Singapore has also faced a severe backlash from students and parents for this year’s primary school leaving exam (PSLE), which left pupils in tears because it was exceptionally difficult. The island nation is rethinking its reliance on testing and while major reforms may not be in the near future, Singapore has decided to modify the PSLE from a points-based system to a band-based one from 2021, so students don’t labour over small improvements in their test scores.
In the US, there’s a growing awareness that standardized tests, intended to be meritocratic, give an unfair advantage to families with the resources and ability to navigate bureaucracies and access tutoring. In New York City, the Specialized High School Admissions Test, which determines who attends the city’s selective public schools, has come under fire for perpetuating racial imbalances.
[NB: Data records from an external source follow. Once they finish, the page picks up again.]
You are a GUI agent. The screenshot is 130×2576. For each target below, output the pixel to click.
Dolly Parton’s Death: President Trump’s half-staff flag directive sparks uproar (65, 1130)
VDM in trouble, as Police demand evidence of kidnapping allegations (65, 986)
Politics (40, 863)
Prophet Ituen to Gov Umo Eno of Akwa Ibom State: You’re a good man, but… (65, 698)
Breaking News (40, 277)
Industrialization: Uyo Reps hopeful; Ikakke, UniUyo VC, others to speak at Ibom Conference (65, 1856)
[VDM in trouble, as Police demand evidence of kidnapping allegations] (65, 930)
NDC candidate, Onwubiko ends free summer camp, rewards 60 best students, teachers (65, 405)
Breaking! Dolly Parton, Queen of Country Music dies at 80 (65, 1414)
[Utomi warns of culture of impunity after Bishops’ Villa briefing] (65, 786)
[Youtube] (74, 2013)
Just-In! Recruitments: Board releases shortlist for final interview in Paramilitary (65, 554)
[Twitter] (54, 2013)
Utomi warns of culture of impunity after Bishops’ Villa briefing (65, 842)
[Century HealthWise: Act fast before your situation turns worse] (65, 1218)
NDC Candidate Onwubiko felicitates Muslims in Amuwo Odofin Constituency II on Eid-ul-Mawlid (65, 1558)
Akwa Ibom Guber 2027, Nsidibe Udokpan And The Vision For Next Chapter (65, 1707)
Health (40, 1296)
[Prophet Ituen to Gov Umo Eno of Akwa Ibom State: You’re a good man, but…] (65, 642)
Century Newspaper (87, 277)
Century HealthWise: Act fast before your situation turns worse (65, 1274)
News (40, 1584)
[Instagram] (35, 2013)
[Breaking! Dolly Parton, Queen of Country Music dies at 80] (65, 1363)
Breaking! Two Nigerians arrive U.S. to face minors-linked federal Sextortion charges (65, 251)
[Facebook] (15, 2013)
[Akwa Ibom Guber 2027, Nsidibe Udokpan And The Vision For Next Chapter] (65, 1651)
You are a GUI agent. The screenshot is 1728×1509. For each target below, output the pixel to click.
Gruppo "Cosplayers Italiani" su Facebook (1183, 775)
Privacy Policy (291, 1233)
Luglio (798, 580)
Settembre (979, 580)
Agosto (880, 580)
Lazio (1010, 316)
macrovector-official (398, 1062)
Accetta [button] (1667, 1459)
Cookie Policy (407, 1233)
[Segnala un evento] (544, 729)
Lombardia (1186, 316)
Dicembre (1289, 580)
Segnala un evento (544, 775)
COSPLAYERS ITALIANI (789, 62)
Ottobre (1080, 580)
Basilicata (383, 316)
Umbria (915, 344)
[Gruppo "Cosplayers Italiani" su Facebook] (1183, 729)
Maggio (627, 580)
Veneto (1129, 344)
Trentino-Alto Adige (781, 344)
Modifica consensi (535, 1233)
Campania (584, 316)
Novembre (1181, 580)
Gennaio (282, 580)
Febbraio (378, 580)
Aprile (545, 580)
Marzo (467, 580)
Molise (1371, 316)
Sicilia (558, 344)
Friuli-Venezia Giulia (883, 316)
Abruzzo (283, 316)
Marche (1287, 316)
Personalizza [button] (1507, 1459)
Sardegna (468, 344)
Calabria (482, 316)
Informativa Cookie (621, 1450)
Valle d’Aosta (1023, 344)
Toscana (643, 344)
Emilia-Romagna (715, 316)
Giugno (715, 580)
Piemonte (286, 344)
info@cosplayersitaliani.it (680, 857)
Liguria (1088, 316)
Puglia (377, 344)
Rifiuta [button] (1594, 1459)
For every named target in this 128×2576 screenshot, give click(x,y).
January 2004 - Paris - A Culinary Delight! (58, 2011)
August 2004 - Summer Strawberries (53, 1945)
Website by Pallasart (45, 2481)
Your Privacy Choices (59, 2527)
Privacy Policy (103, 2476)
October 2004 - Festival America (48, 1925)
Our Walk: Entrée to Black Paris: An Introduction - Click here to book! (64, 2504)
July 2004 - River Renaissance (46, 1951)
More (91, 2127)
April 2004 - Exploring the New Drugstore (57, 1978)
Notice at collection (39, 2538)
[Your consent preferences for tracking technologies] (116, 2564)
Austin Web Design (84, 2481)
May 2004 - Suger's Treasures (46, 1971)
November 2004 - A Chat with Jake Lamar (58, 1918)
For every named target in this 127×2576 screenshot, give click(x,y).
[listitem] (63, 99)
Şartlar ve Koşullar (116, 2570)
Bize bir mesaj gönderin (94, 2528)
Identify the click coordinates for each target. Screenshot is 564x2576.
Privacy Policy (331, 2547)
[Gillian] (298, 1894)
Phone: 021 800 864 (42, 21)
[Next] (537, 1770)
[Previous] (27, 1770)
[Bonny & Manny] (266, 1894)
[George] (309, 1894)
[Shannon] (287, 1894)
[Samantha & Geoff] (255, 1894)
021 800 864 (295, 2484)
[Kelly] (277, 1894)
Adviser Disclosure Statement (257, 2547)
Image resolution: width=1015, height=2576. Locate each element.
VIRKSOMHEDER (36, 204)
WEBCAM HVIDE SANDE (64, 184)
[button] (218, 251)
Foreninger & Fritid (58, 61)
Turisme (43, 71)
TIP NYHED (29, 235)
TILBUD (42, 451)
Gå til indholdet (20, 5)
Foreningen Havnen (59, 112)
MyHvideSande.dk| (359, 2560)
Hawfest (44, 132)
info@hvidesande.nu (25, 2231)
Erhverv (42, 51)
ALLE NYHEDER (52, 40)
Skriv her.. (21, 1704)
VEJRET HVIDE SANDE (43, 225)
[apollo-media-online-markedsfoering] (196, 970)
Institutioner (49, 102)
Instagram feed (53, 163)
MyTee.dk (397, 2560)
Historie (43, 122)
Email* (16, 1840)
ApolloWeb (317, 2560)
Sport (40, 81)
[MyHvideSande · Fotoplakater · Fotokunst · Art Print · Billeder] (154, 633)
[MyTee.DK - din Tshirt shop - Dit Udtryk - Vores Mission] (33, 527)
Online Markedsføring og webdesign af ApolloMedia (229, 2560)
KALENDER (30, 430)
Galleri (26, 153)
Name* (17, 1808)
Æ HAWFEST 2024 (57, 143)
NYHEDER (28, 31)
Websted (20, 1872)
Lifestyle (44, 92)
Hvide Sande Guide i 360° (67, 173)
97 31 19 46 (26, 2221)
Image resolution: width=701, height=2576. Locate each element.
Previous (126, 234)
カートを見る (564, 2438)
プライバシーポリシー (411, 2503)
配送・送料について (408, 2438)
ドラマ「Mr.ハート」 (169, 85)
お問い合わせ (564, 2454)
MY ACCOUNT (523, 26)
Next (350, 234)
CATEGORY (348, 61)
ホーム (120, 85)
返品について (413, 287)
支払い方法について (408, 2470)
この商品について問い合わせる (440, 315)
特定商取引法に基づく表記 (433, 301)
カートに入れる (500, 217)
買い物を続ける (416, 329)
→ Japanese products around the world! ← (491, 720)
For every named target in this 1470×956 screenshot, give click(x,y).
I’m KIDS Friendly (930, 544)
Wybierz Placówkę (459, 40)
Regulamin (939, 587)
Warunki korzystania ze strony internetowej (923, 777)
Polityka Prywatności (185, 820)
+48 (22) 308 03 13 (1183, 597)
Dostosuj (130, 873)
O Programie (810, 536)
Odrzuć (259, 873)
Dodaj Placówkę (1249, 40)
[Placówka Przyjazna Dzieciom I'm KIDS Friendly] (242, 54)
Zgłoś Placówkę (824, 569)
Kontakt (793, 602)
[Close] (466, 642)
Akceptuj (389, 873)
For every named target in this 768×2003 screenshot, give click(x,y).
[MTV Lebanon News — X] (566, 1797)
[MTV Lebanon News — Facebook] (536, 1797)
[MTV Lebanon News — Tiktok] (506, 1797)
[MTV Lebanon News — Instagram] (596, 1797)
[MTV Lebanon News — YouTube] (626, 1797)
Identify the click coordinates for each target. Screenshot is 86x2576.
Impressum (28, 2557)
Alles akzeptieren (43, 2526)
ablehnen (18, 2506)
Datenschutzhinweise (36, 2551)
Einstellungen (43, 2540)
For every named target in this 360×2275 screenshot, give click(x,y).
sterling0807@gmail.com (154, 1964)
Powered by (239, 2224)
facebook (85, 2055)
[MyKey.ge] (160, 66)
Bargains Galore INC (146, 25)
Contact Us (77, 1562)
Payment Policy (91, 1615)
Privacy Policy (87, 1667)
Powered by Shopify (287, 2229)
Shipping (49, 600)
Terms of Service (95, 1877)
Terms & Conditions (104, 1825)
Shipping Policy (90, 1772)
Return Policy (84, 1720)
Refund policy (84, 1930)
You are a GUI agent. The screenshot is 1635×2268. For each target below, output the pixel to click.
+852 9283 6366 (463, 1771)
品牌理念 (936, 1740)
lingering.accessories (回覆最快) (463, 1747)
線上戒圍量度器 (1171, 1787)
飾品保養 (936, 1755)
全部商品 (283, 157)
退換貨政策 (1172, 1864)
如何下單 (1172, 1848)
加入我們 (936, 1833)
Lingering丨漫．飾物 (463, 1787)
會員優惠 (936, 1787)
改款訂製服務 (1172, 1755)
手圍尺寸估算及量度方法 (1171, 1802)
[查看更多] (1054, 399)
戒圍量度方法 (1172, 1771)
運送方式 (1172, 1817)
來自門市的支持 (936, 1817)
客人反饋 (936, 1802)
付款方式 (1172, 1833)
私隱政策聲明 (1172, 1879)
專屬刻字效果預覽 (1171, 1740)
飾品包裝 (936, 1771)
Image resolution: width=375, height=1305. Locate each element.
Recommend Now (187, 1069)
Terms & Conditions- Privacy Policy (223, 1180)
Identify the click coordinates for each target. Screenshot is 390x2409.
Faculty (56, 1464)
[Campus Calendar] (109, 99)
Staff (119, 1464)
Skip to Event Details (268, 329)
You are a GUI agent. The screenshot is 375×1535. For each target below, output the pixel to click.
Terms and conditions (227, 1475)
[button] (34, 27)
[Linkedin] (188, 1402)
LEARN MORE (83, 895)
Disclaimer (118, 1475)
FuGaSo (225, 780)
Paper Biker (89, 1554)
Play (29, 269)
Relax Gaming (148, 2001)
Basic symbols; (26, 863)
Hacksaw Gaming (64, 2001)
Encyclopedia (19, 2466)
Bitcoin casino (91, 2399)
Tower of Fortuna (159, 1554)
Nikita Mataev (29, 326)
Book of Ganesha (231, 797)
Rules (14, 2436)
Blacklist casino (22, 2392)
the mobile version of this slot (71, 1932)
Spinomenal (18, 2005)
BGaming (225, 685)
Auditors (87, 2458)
At Stuyvesant High School, for example, only seven out of 895 students were African-American, and the state legislature has taken up the issue.
Kothari believes that unless Indian attitudes towards testing significantly changes, changing the school format is only window dressing. “Board examination results are often a political issue as well, because they show if the ruling party is doing well in the state or not. This means, the pass percentage for every year has to be kept high at all costs,” he says.
Examiners resort to grace marks, giving additional marks to a student just so she or he could pass an exam, making tests easier and even more memory-based to keep these numbers up. A press release following a recent national high school exam announced the pass percentage increased by 0.39%—a minute improvement considered important enough to be highlighted as an achievement on the government’s part.
The key to change, Kothari says, is gradual reform. “Big and sexy reforms are a recipe for inaction,” he says. “You can’t turn switches. We need to give people notice, change the proportion of high-quality questions, which will massively change how we learn and teach.”
This is particularly crucial as India readies to participate in the next Program for International Students Assessment (PISA), the international benchmarking exercise conducted by the Organization for Economic Cooperation and Development in 2021. Indian students last took the PISA in 2009, where the country ranked 72nd among the 74 nations that participated. It is probably too late for India to change course in time for 2021, but if it wants to dramatically improve that score in future PISAs, it needs to make its tests and its education system more skills based.
For now, though, the mantle of reform is held by a clutch of elite, private institutions, even if eventually their students have to take the same government-regulated, standardized test as the rest of India. “There is always going to be a test at the end of class 12. But do you want that exam to be knowledge oriented, that you forget after the exam? Or do you want it to be skill oriented? That’s what we need to address,” says Banerjee.